##### RECORDED INFORMATION

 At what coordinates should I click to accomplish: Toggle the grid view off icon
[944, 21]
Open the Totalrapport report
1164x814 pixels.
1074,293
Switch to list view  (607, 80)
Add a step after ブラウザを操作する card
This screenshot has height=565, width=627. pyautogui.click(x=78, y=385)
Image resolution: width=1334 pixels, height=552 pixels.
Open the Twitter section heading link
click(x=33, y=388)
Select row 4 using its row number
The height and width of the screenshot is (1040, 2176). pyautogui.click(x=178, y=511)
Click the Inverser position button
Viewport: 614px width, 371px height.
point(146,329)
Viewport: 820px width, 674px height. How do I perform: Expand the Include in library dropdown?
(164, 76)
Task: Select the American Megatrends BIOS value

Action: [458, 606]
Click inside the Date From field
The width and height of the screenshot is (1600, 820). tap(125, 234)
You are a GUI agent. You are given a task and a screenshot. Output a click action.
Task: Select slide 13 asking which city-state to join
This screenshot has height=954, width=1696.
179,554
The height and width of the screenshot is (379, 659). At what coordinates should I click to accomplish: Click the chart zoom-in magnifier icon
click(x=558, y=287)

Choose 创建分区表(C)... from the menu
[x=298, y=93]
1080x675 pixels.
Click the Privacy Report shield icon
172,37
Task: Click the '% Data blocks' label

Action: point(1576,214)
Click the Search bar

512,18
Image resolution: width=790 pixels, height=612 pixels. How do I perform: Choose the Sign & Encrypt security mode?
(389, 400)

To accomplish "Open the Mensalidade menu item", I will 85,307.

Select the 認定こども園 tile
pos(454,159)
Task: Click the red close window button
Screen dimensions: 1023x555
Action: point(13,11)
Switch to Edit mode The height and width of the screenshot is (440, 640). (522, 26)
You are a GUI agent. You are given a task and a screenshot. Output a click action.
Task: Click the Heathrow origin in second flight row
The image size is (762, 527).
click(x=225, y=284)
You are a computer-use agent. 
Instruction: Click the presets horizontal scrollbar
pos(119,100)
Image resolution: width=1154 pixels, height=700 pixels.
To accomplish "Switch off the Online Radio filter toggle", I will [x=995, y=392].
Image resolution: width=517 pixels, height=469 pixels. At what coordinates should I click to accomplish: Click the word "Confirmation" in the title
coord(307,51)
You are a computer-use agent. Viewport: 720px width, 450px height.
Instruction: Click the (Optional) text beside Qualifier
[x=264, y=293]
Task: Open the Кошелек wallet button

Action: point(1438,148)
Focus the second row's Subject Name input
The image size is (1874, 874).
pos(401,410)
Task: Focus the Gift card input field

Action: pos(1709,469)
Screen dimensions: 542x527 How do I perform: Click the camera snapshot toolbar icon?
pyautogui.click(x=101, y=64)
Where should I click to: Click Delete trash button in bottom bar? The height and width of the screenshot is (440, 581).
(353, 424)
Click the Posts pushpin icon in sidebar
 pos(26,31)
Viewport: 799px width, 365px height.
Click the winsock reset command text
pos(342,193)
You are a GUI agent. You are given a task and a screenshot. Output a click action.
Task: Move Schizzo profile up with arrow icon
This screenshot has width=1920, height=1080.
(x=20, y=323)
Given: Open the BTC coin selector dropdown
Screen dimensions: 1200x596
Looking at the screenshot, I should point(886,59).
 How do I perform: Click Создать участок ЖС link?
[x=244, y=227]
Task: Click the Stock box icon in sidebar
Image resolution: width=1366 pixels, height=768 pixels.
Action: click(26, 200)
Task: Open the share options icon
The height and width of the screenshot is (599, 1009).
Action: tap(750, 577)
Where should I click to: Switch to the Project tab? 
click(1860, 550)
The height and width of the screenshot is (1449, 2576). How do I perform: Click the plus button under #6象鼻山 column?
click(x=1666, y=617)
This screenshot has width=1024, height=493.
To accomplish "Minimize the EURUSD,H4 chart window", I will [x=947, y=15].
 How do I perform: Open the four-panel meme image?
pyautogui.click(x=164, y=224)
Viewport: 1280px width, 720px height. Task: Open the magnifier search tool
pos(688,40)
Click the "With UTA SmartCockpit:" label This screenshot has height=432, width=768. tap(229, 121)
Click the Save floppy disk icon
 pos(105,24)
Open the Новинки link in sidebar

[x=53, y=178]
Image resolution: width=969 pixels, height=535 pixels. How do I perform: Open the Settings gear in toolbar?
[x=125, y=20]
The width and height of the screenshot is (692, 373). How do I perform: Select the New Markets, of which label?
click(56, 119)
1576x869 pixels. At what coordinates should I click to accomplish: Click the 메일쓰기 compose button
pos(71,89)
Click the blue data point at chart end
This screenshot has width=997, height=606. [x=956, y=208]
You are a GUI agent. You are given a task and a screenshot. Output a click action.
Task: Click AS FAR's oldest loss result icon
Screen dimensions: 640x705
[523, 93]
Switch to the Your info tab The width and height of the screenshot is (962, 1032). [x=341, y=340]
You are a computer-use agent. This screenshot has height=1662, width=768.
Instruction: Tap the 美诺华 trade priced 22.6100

##########

## WHAT YOU SHOULD DO:
Reproduce the records verbatim, beginning with the line that contains "Switch to Edit" and continuing through the line that contains "Action: pos(1709,469)", including both of those lines.

## SOLUTION TO THE EXERCISE:
Switch to Edit mode The height and width of the screenshot is (440, 640). (522, 26)
You are a GUI agent. You are given a task and a screenshot. Output a click action.
Task: Click the Heathrow origin in second flight row
The image size is (762, 527).
click(x=225, y=284)
You are a computer-use agent. 
Instruction: Click the presets horizontal scrollbar
pos(119,100)
Image resolution: width=1154 pixels, height=700 pixels.
To accomplish "Switch off the Online Radio filter toggle", I will [x=995, y=392].
Image resolution: width=517 pixels, height=469 pixels. At what coordinates should I click to accomplish: Click the word "Confirmation" in the title
coord(307,51)
You are a computer-use agent. Viewport: 720px width, 450px height.
Instruction: Click the (Optional) text beside Qualifier
[x=264, y=293]
Task: Open the Кошелек wallet button

Action: point(1438,148)
Focus the second row's Subject Name input
The image size is (1874, 874).
pos(401,410)
Task: Focus the Gift card input field

Action: pos(1709,469)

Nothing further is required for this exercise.